Hundreds of people saw a flash of green briefly light up Monday’s night sky.
As of Tuesday afternoon, the American Meteor Society received more than 400 reports from Arizona, southern California, Nevada and New Mexico that a meteor hurtled past them. Most reports came from California.
Dale Ruetz was in Chula Vista, Calif., broadcasting a live video on YOUNOW when it flew right by her screen. She panicked.

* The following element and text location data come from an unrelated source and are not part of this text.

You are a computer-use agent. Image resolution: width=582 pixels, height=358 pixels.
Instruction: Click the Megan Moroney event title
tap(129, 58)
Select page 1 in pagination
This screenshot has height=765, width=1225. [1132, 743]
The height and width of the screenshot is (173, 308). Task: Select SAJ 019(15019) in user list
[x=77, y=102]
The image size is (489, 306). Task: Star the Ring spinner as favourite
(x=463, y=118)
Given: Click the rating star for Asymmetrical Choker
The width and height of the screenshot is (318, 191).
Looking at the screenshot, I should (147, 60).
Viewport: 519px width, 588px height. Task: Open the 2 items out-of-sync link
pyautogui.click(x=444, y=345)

“The only thing I thought was it was coming (directly) at me,” she said in a Twitter message. “I didn’t know what I thought it was, I was trying to rationalize my panic.”
What did it look like?
Viewers began posting videos of a green light streaking across the sky and flashing before leaving their frame of vision. Eight AMS reports came from Arizona. Several of them said it exploded and one described it “as bright as a welder’s flare” on the website.
Caroline Keith emailed The Arizona Republic saying she saw what appeared to be a meteor while driving west on Ray Road around 8:50 p.m. Monday. However, “it could have just been a really bright downward sloping firework.”

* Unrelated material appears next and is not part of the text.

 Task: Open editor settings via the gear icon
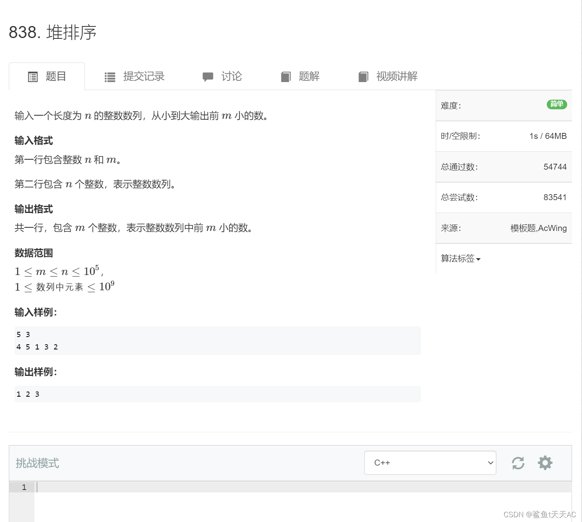pyautogui.click(x=544, y=463)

Greg Freeman said he was driving down Grand Avenue in the Northwest Valley when he saw a “multicolored streak eventually turning a bright green” then head toward the ground for about three to four seconds before turning yellow.
“It lit up the sky multiple times,” he said in a Twitter message.
Only seven people have told AMS they heard a noise as or after the object passed by, none of whom were from Arizona. Neither Ruetz nor Freeman said they heard any sound.
A map on the AMS website shows that the meteor came into view near Escondido, Calif., and traveled southwest until it “ended its visible flight” over the Pacific Ocean. Multiple videos are attached on the website right below the map.
AMS representative Mike Hankey said it’s likely that some small fragments fell into the water.
What was it?
There are different types of meteors that could have been spotted, according to AMS.
One is a fireball, which the AMS says has a similar brightness as Venus to the human eye from Earth. Another is a bolide, which is a type of fireball.
Hankey said that, based on videos he has seen, he thinks it was a bolide.
“A bolide is larger than a normal fireball,” he said in an email. “(It) blows up and breaks apart at its end.”
These can appear in all different colors. The FAQ says green ones contain nickel, which Hankey said is not rare for asteroids.
“A lot of large fireballs are reported green,” he said.